**What you need to do:** Copy the listing word for word, from its first line up to and including the line that contains "click(561, 424)", and leave out the pictures.

— begin —

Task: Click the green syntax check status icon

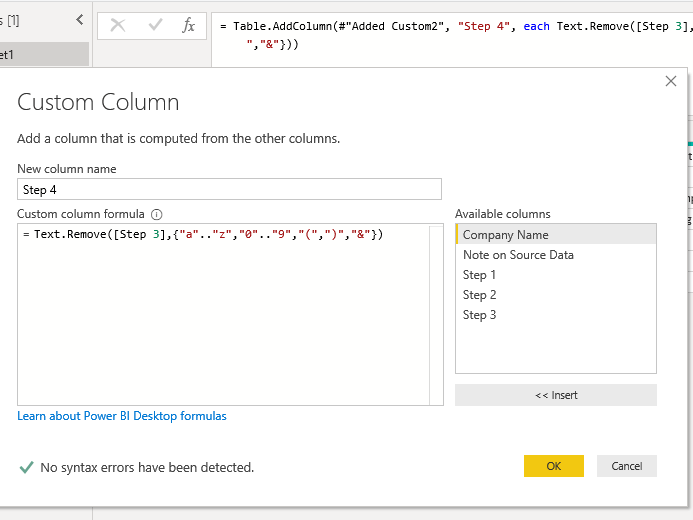Action: click(26, 467)
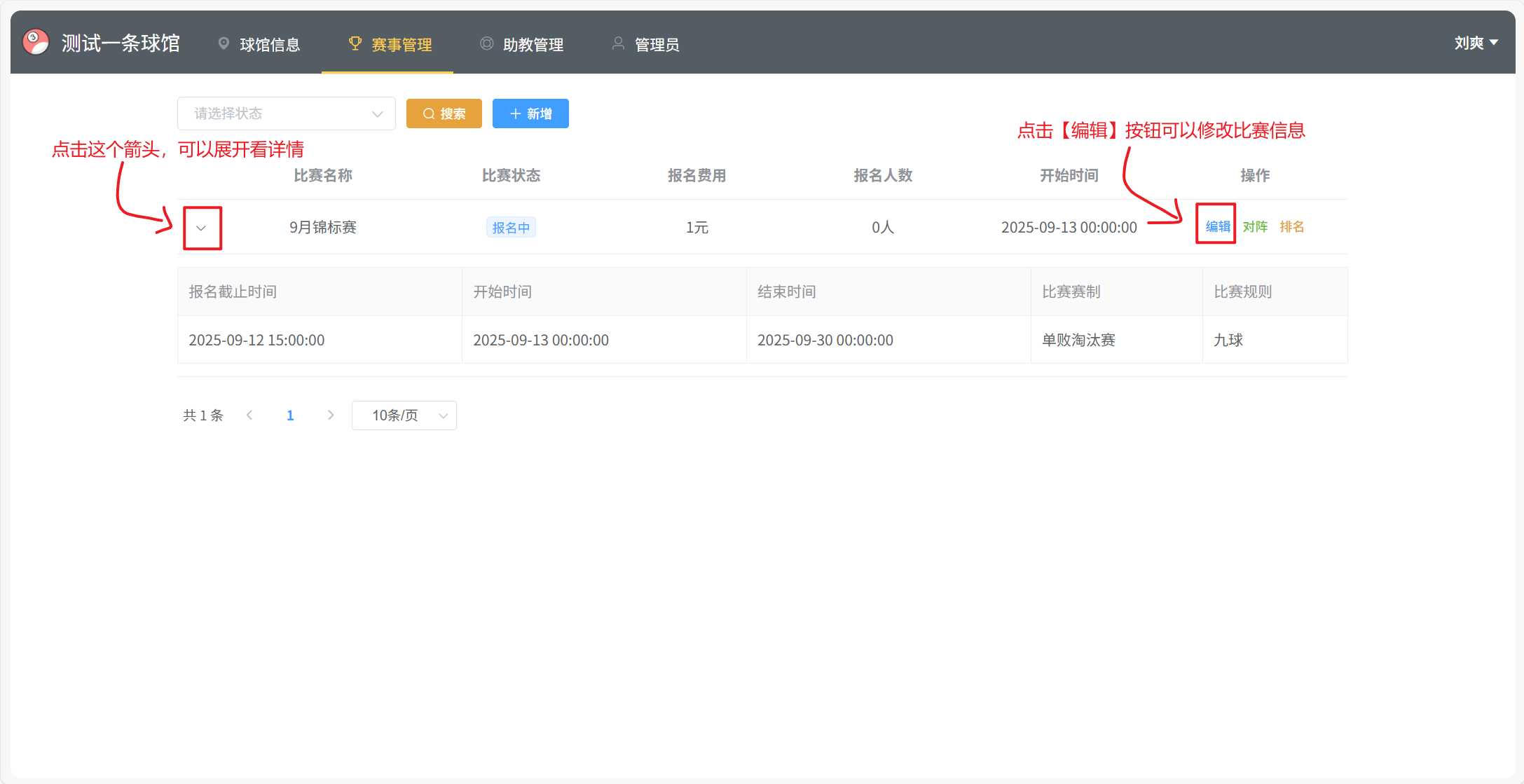Click the previous page arrow

click(249, 415)
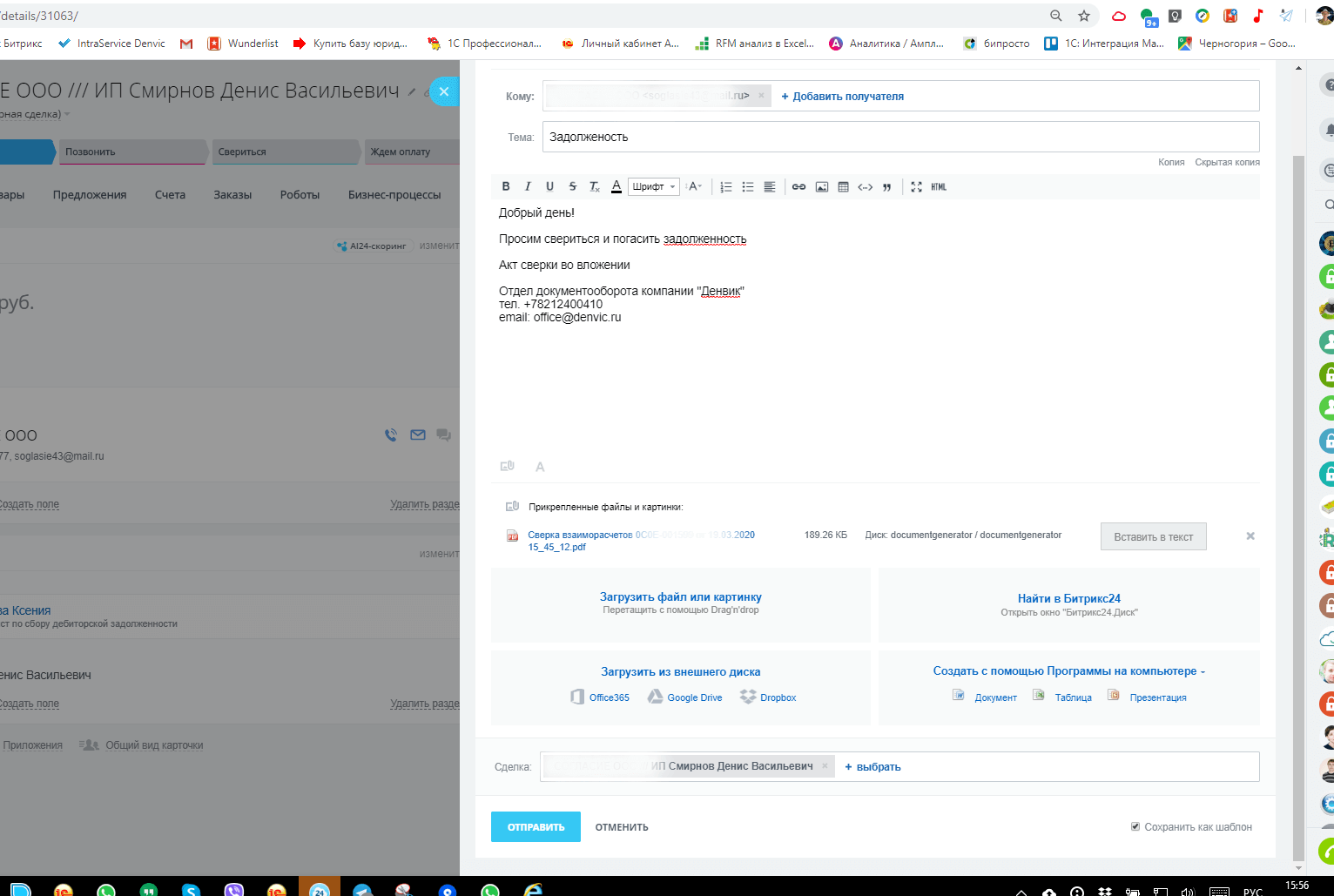Toggle bold formatting in the email editor
The image size is (1334, 896).
(506, 186)
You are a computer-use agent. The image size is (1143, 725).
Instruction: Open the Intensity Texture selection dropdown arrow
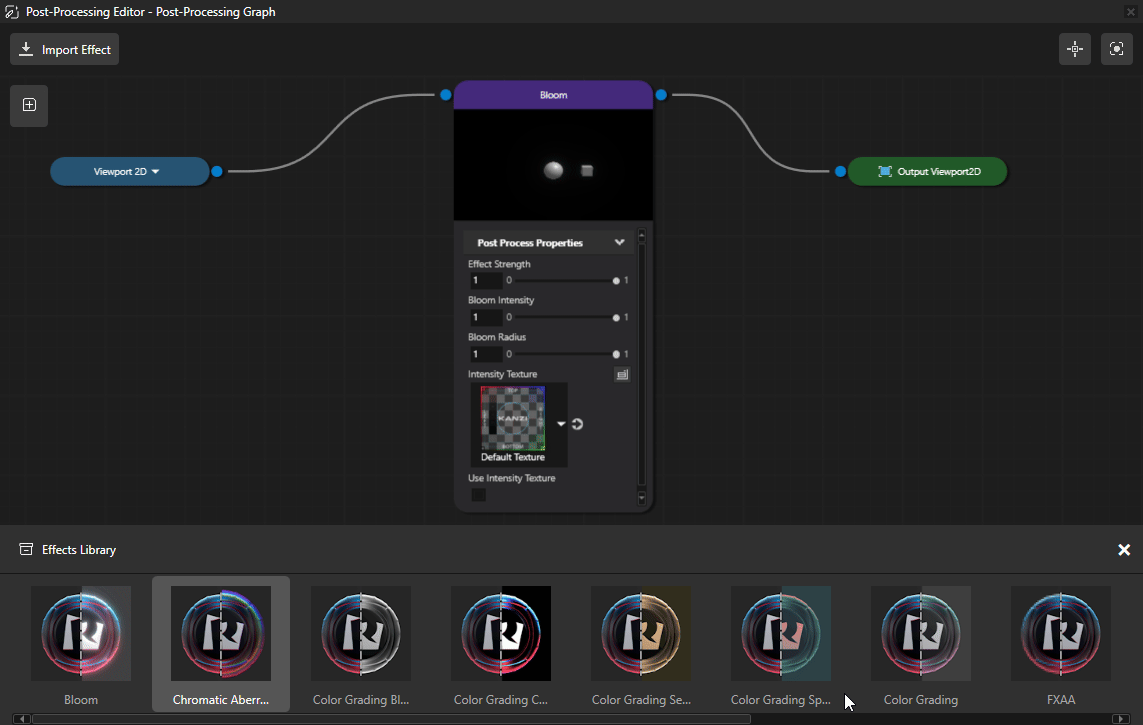click(561, 424)
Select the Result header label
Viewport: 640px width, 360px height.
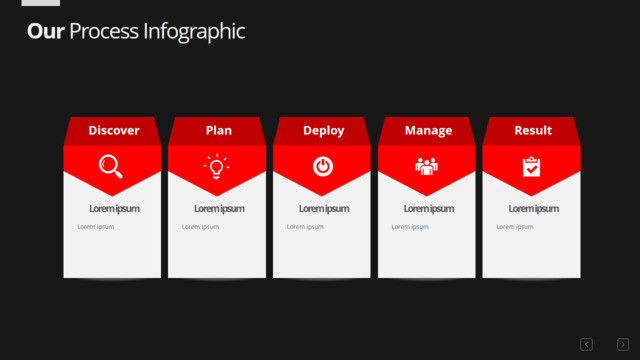tap(533, 130)
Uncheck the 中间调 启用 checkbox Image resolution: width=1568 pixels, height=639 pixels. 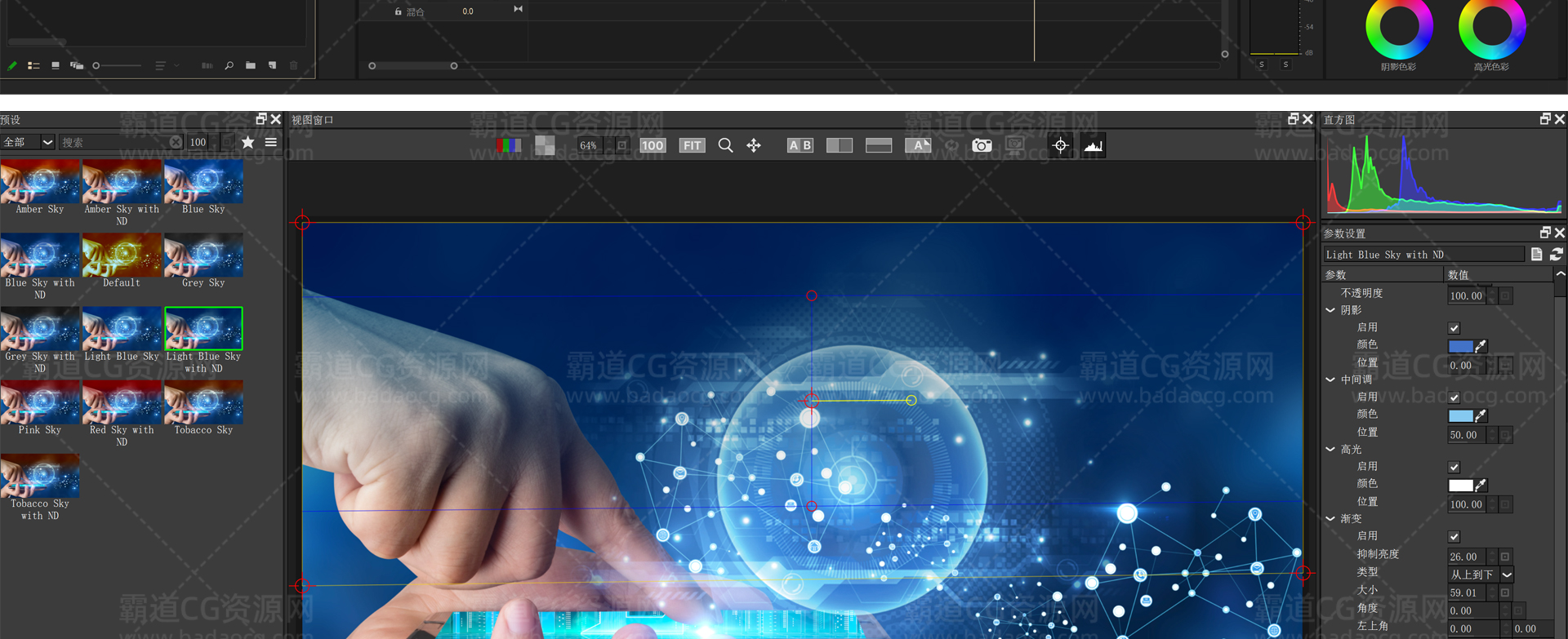[1454, 397]
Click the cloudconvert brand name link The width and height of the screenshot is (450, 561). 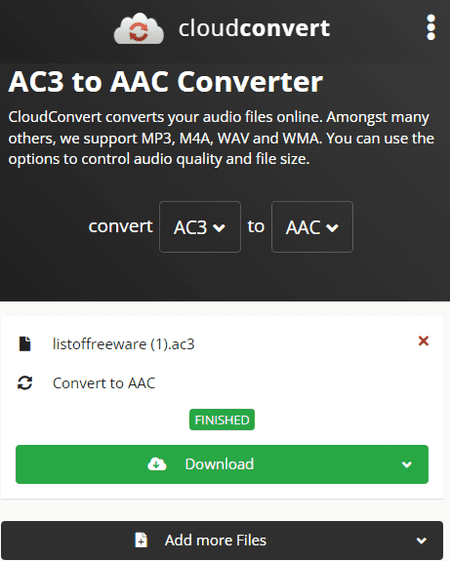(254, 28)
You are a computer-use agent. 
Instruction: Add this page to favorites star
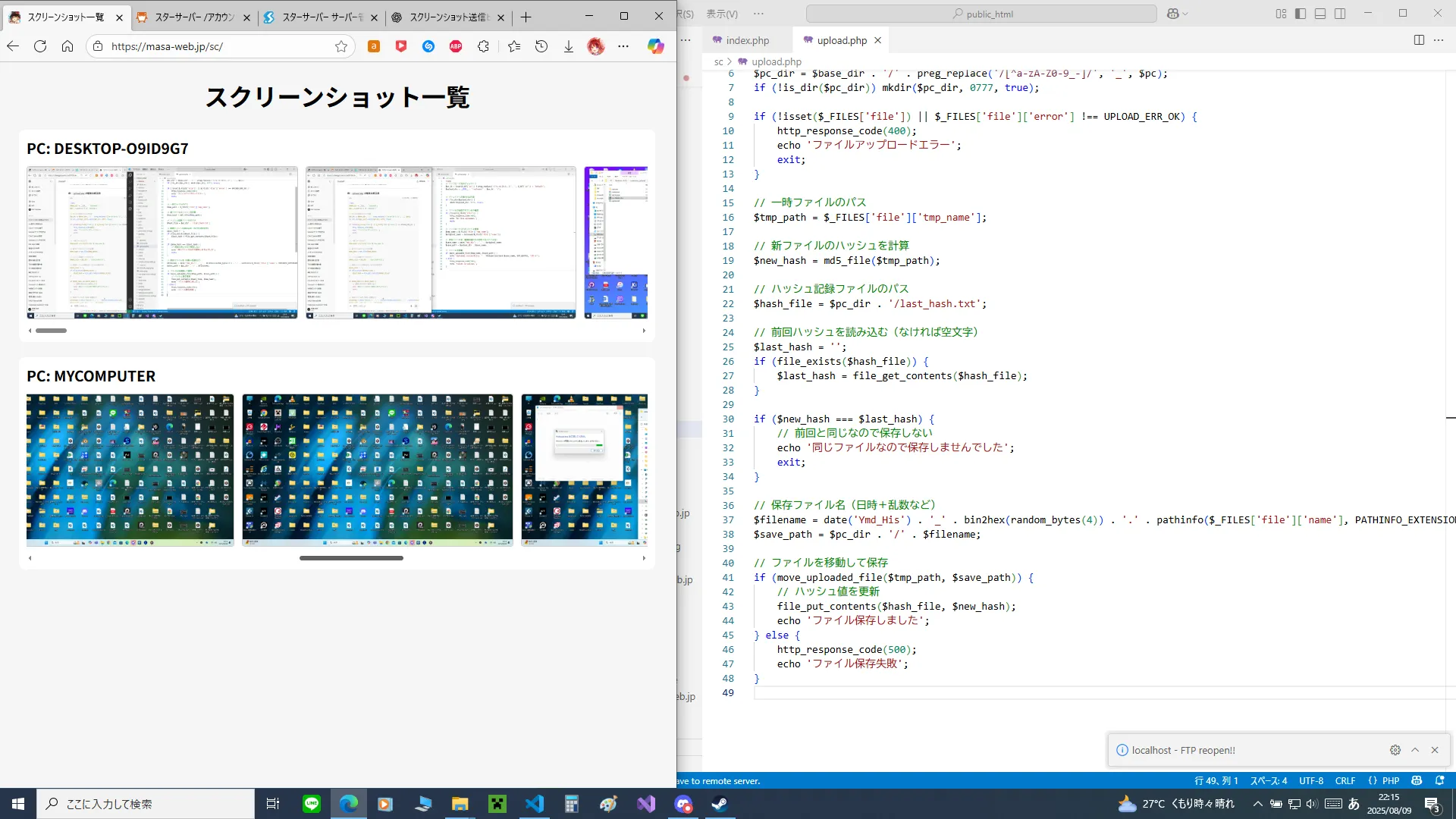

— end —

**Response below:**
Task: Click the green syntax check status icon

Action: click(26, 467)
Click the previous page arrow

click(249, 415)
Toggle bold formatting in the email editor
The image size is (1334, 896).
(506, 186)
You are a computer-use agent. The image size is (1143, 725).
Instruction: Open the Intensity Texture selection dropdown arrow
click(561, 424)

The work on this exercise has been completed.